What is being asked:
Report every line in the records below that holds the word "will".
═══ Material provided ═══
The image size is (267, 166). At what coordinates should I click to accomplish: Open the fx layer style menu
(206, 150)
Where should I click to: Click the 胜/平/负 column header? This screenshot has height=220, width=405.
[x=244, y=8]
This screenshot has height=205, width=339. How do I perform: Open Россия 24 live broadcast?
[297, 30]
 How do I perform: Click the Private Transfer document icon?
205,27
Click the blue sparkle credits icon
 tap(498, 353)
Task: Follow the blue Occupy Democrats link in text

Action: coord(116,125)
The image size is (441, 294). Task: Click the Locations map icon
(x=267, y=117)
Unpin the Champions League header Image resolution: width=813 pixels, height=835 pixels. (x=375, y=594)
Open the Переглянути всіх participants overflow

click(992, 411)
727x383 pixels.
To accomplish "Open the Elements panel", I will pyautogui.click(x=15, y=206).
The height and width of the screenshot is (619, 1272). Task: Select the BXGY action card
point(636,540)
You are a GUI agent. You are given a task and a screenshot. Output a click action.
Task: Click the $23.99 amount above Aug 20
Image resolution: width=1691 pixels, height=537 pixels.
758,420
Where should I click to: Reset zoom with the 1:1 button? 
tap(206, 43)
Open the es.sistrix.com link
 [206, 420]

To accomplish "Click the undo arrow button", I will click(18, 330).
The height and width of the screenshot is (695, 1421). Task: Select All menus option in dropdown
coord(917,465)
═══
Worked solution:
To accomplish "Open the Elements panel", I will pyautogui.click(x=15, y=206).
To accomplish "Click the undo arrow button", I will click(18, 330).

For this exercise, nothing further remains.